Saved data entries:
+++

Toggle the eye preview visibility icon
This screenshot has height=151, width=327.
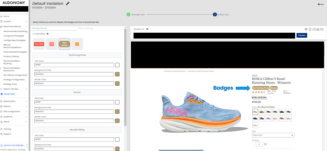tap(306, 29)
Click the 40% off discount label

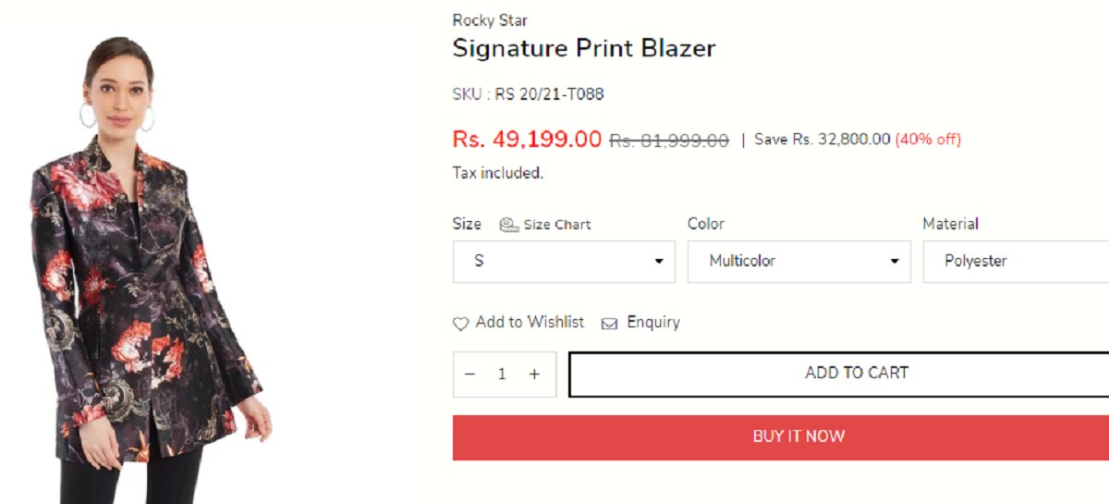(x=928, y=140)
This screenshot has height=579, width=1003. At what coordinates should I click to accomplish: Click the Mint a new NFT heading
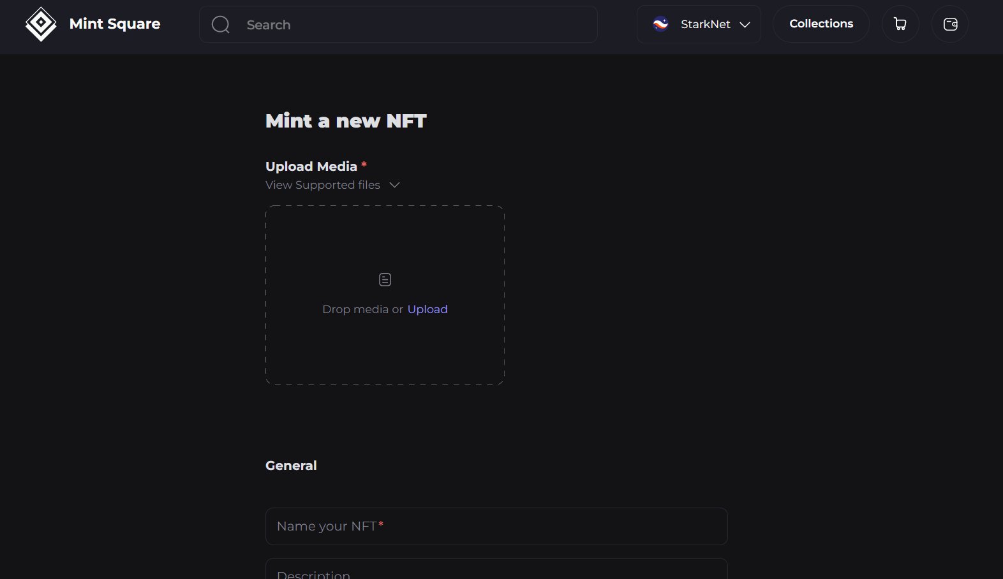click(x=346, y=121)
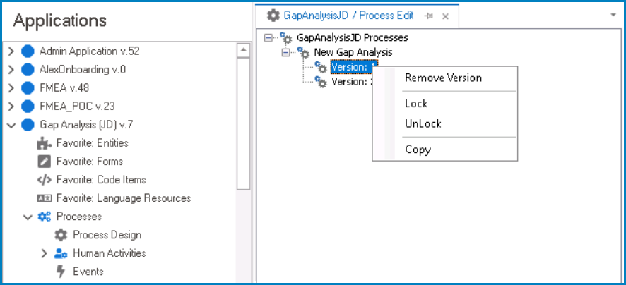Click UnLock in the context menu
Viewport: 626px width, 285px height.
coord(423,123)
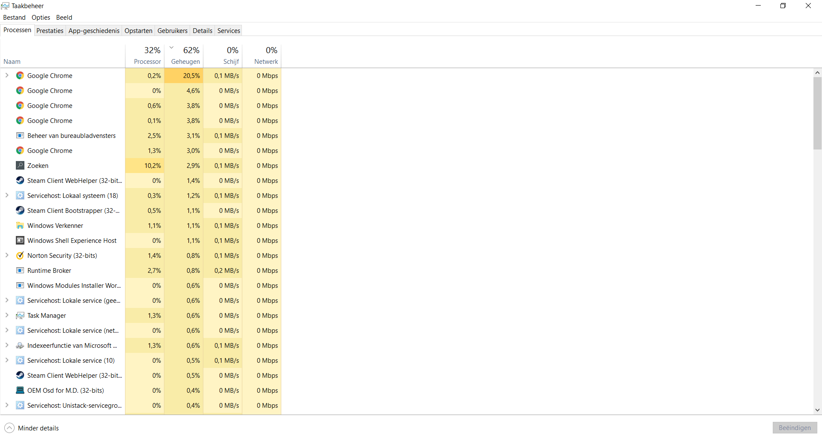Click the Windows Shell Experience Host icon
This screenshot has height=439, width=822.
click(x=20, y=240)
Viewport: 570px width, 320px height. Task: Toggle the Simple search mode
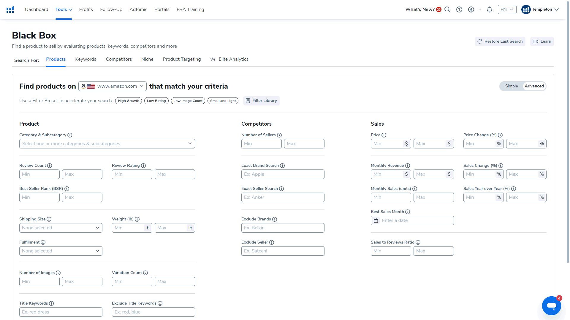511,86
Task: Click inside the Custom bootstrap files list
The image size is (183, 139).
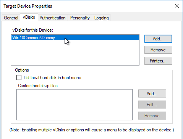Action: [x=74, y=105]
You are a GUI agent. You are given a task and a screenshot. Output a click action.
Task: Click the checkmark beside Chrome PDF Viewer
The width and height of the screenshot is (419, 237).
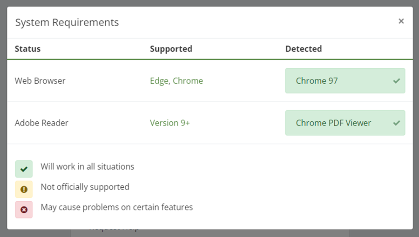coord(396,123)
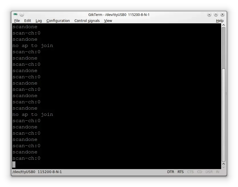The height and width of the screenshot is (187, 238).
Task: Open the File menu
Action: point(17,21)
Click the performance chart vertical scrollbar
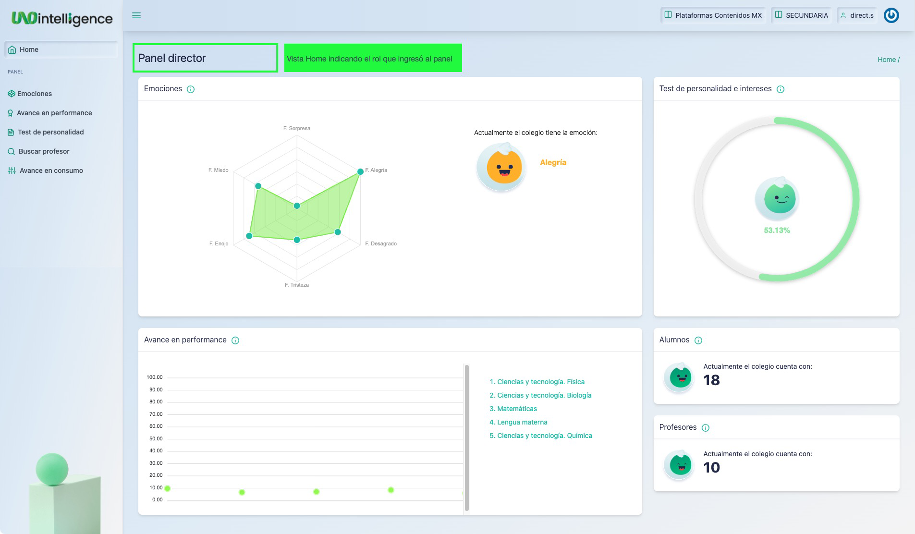915x534 pixels. pyautogui.click(x=466, y=437)
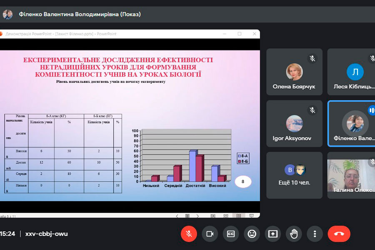The image size is (375, 250).
Task: Toggle the camera on or off
Action: pyautogui.click(x=210, y=234)
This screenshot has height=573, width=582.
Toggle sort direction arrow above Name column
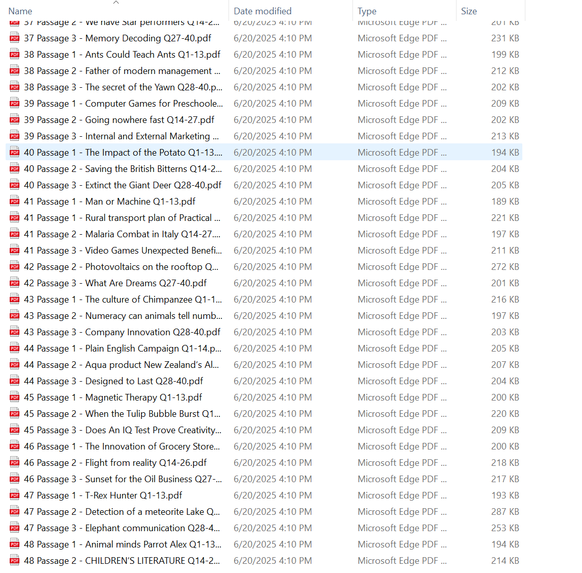click(116, 3)
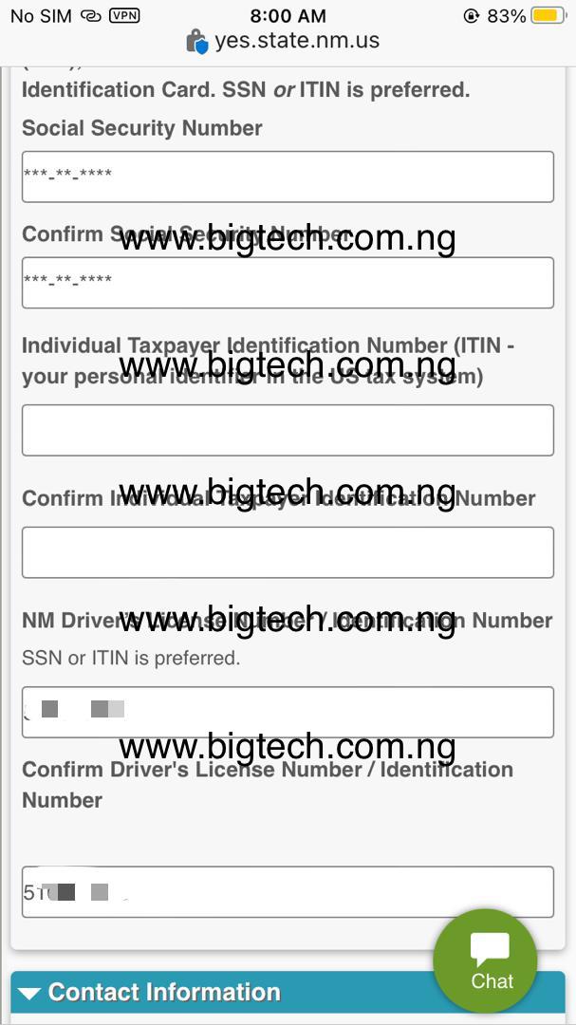Tap the lock shield icon beside the URL
Image resolution: width=576 pixels, height=1025 pixels.
tap(196, 41)
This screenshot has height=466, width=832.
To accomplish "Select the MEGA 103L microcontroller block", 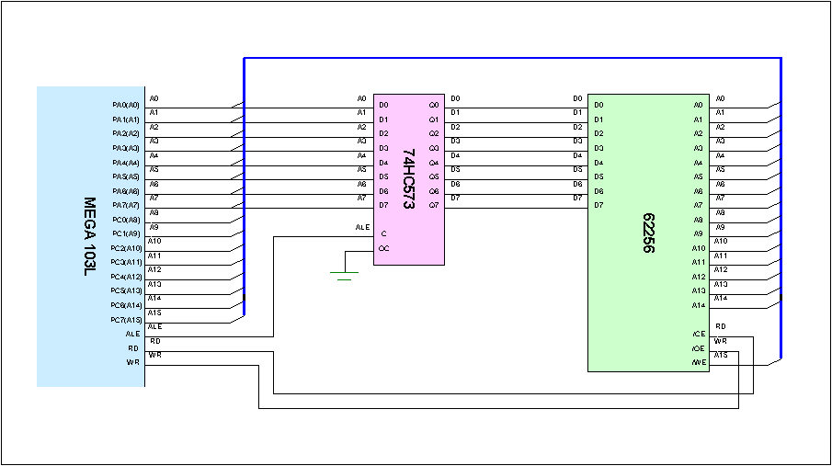I will [x=90, y=236].

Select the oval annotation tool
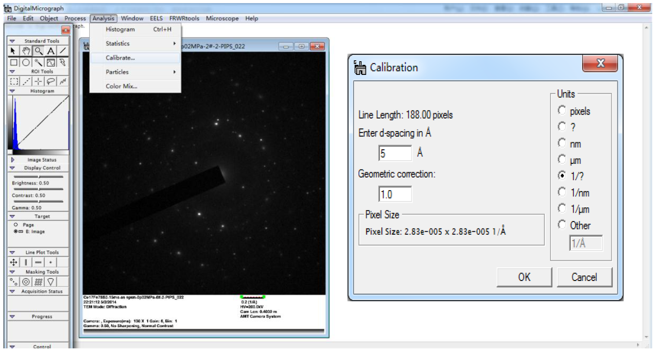[x=26, y=63]
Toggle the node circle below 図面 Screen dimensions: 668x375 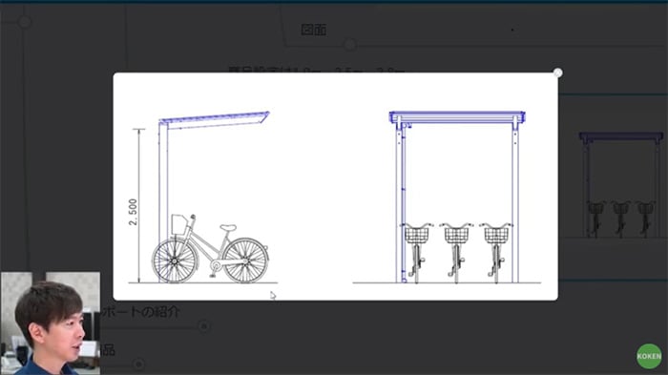click(350, 44)
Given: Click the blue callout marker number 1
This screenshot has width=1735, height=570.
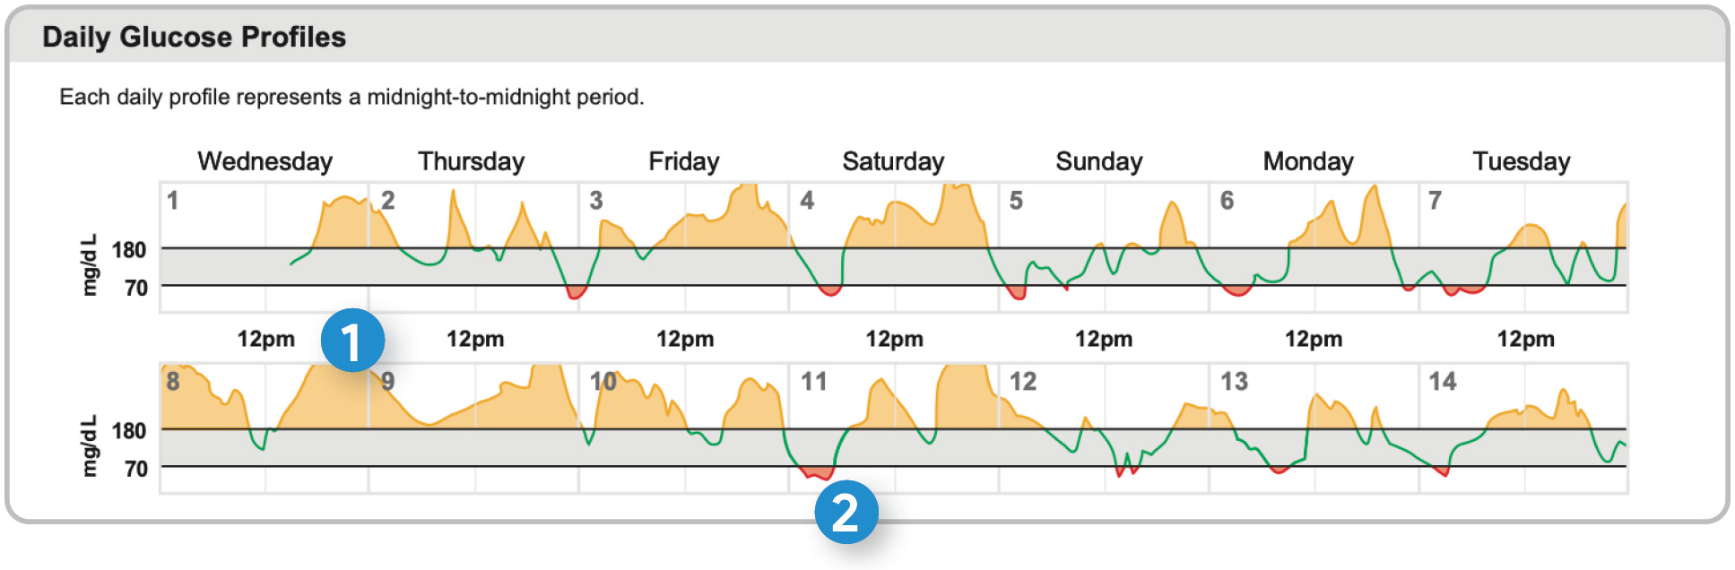Looking at the screenshot, I should 352,341.
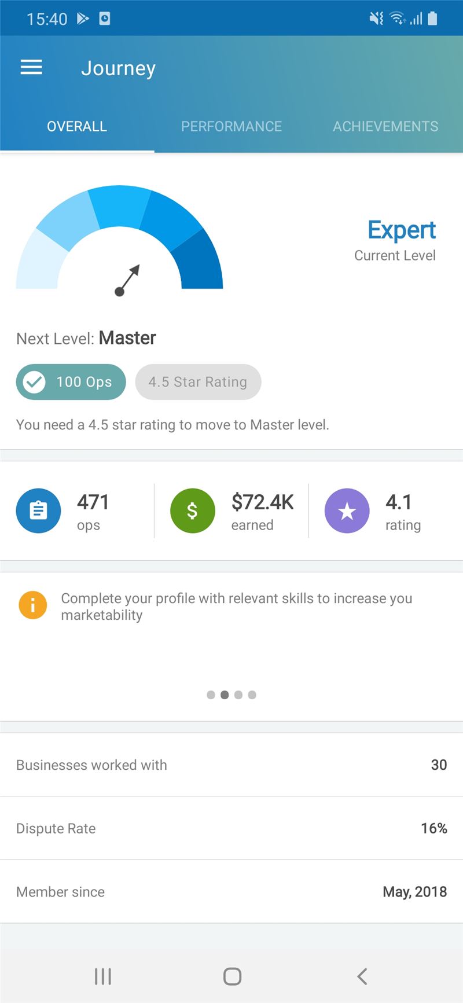Tap the blue clipboard ops icon

coord(38,511)
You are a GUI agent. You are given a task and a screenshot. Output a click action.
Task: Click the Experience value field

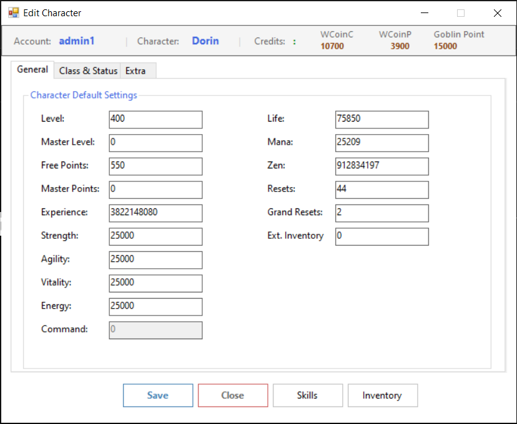coord(155,213)
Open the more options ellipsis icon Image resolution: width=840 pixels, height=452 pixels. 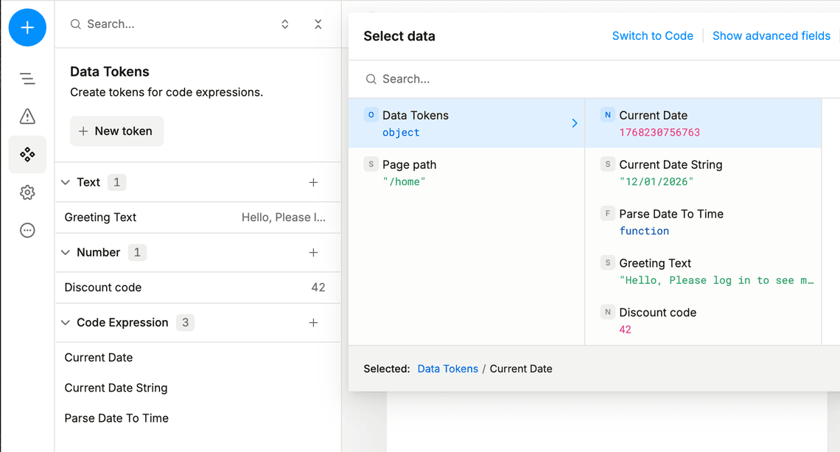point(27,230)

+++

# [Exercise goal]
The answer must be the lines from the first one in the records through the line containing "Task: Click inside", copied exactly, with no pictures.

# [Exercise answer]
Toggle the eye preview visibility icon
This screenshot has height=151, width=327.
tap(306, 29)
Click the 40% off discount label

(x=928, y=140)
This screenshot has height=579, width=1003. At what coordinates should I click to accomplish: Click the Mint a new NFT heading
click(x=346, y=121)
Click UnLock in the context menu
Viewport: 626px width, 285px height.
coord(423,123)
Click the Windows Shell Experience Host icon
This screenshot has height=439, width=822.
click(x=20, y=240)
Viewport: 570px width, 320px height. Task: Toggle the Simple search mode
511,86
Task: Click inside the Custom bootstrap files list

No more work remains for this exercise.